Print the data entries from their first line through the line containing "Action: pos(128,37)", inclusive, reproducing each line exactly. Leave out the pictures.

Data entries
** BEGIN **

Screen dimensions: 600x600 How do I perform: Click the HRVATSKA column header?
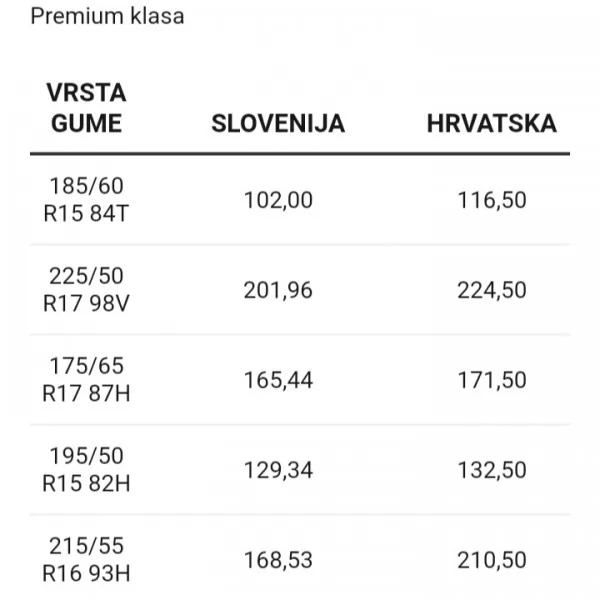(491, 124)
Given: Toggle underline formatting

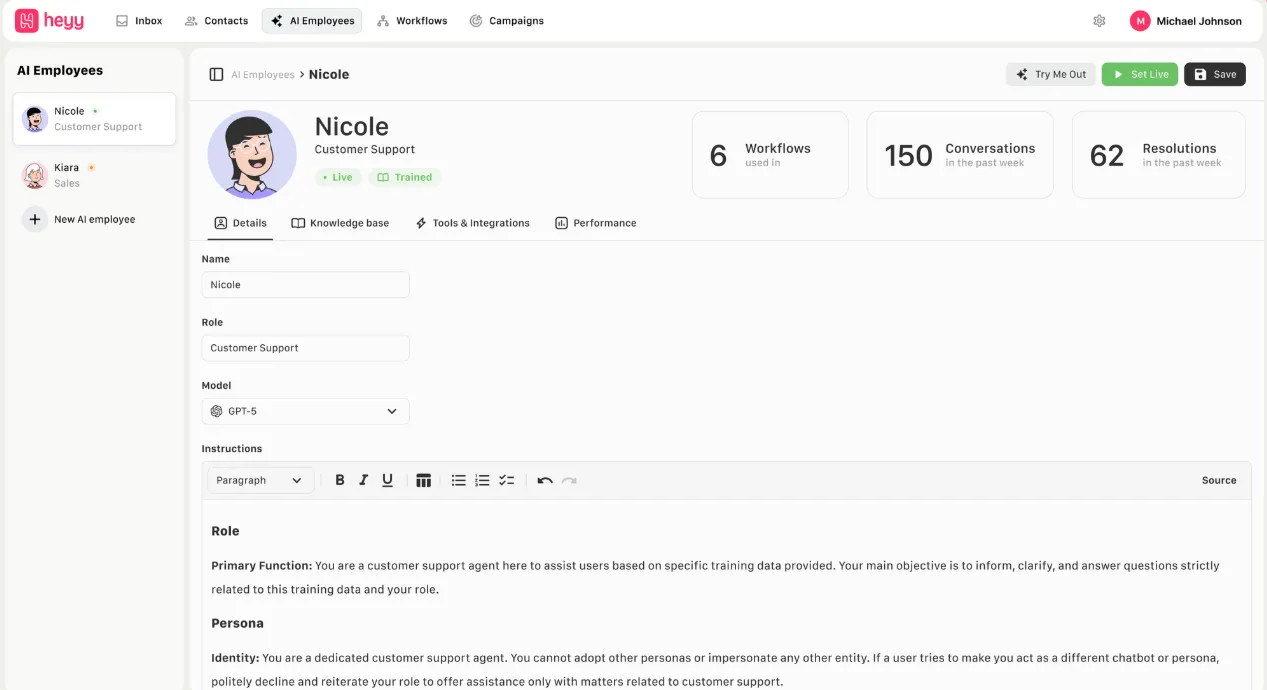Looking at the screenshot, I should point(388,481).
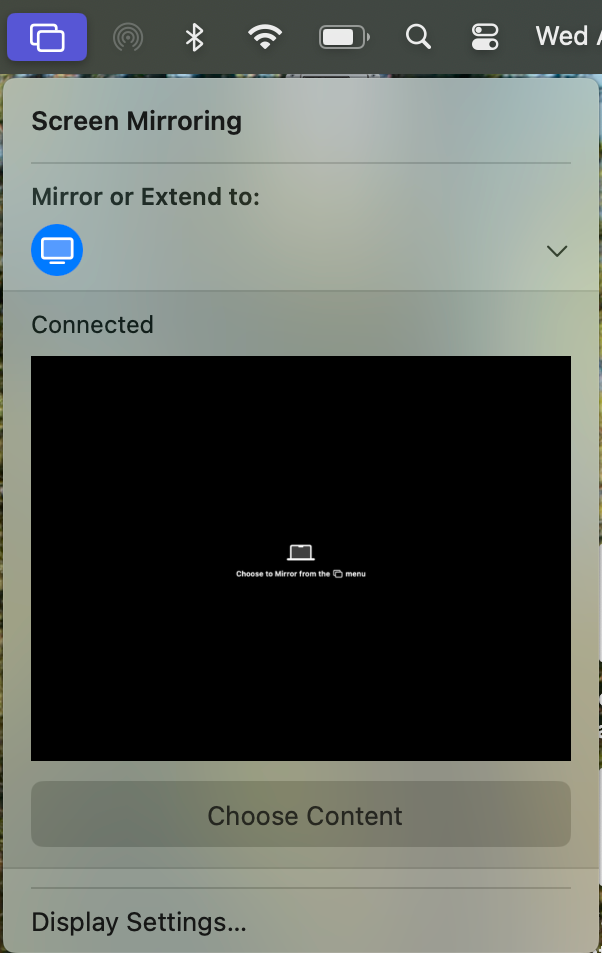Image resolution: width=602 pixels, height=953 pixels.
Task: Click the dimmed AirDrop status icon
Action: pos(128,37)
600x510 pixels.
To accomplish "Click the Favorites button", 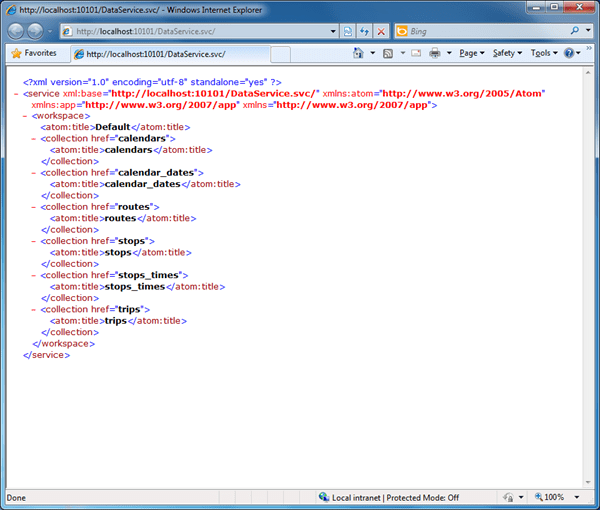I will pyautogui.click(x=33, y=53).
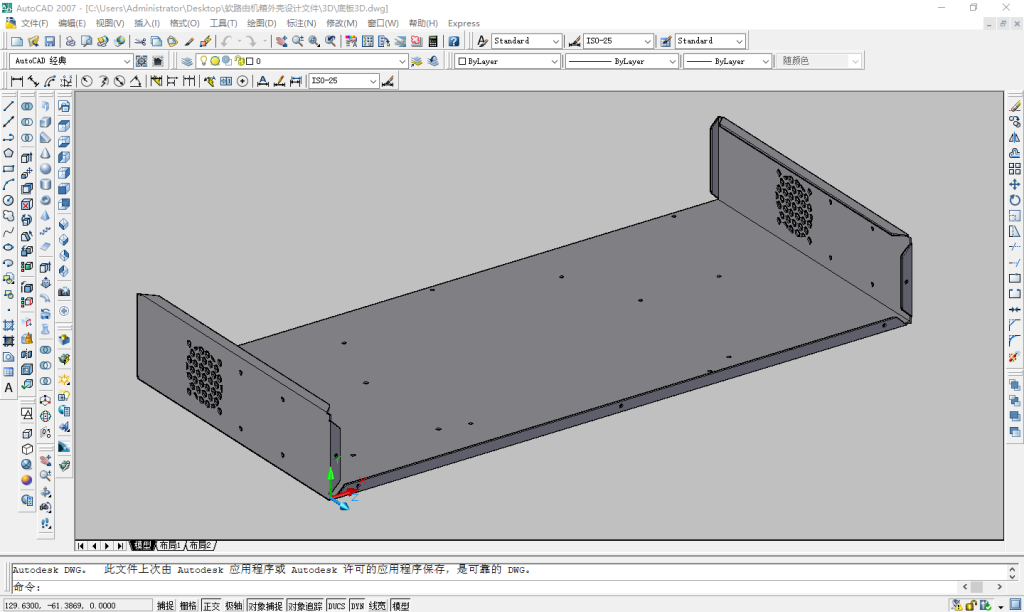Click the Undo arrow icon
Image resolution: width=1024 pixels, height=612 pixels.
pos(226,41)
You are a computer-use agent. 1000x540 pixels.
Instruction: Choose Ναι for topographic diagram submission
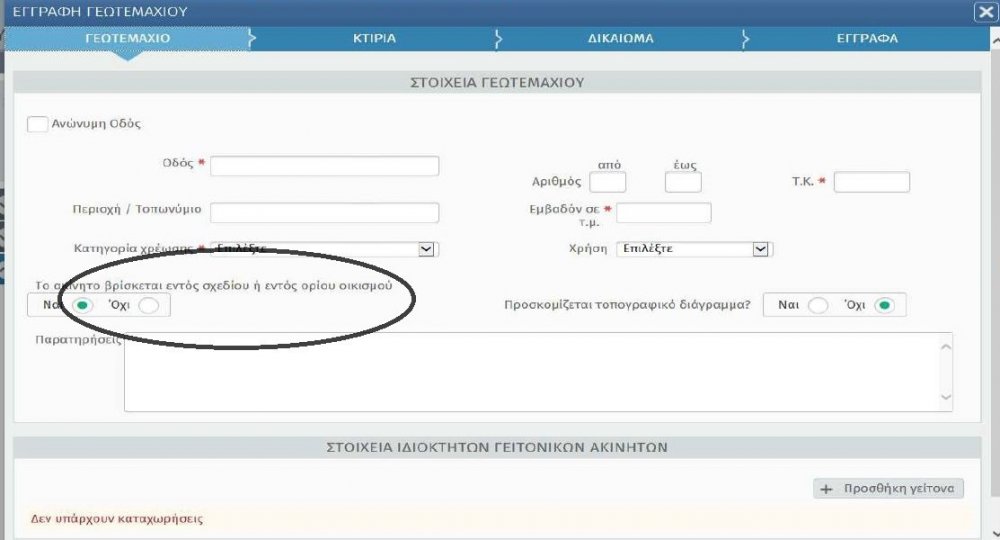(818, 305)
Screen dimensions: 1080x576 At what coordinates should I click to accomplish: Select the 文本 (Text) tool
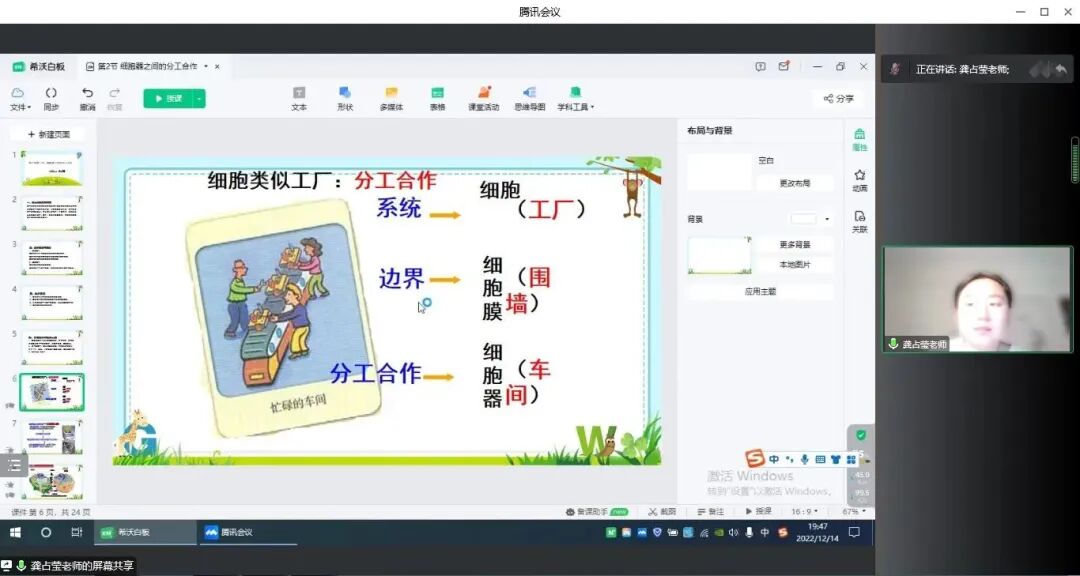click(x=298, y=99)
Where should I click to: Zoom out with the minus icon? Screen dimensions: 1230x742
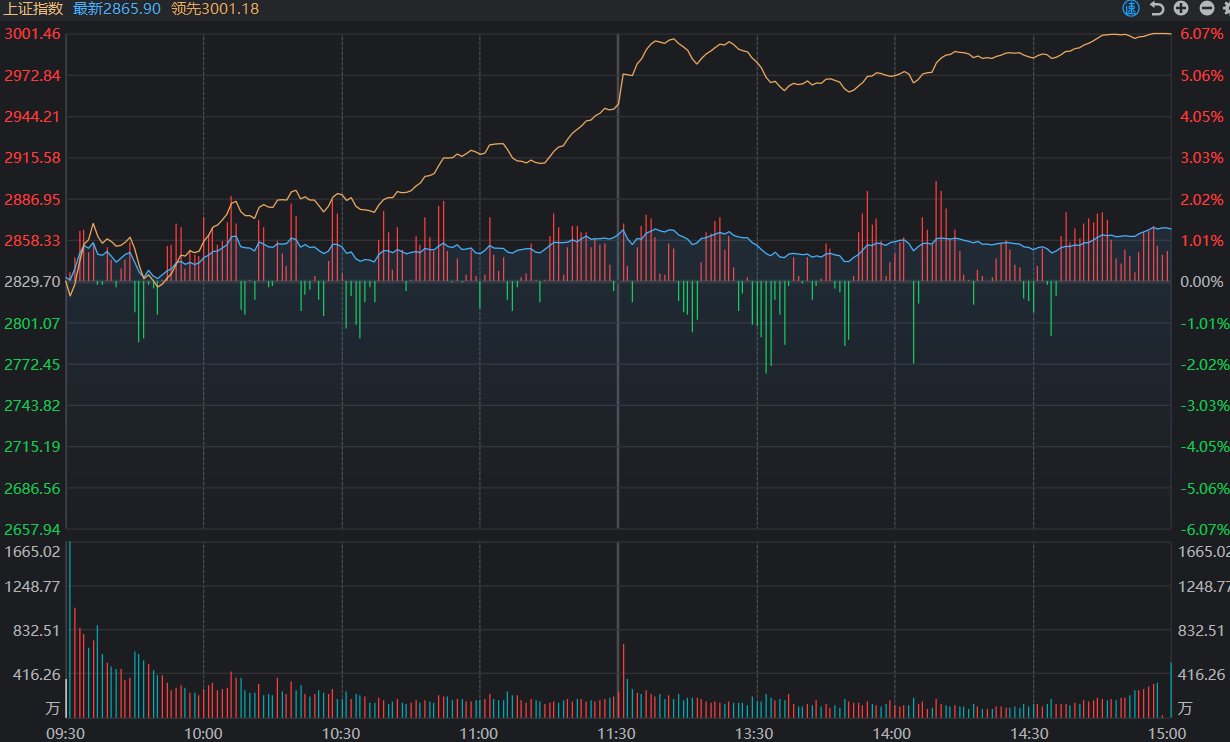pyautogui.click(x=1205, y=9)
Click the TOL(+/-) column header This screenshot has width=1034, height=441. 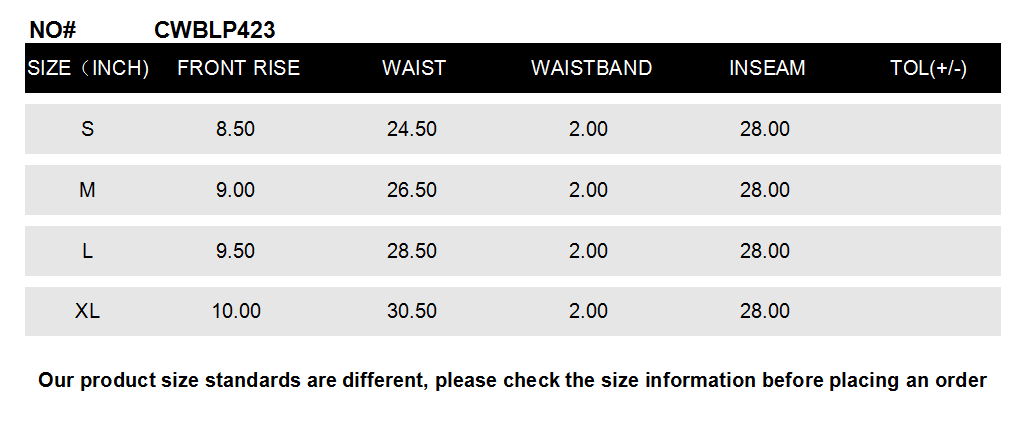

** END **

FINISHED TASK —
Screen dimensions: 600x600 How do I perform: Click the HRVATSKA column header?
(491, 124)
Given: Toggle underline formatting

Looking at the screenshot, I should point(388,481).
Image resolution: width=602 pixels, height=953 pixels.
Task: Click the dimmed AirDrop status icon
Action: pos(128,37)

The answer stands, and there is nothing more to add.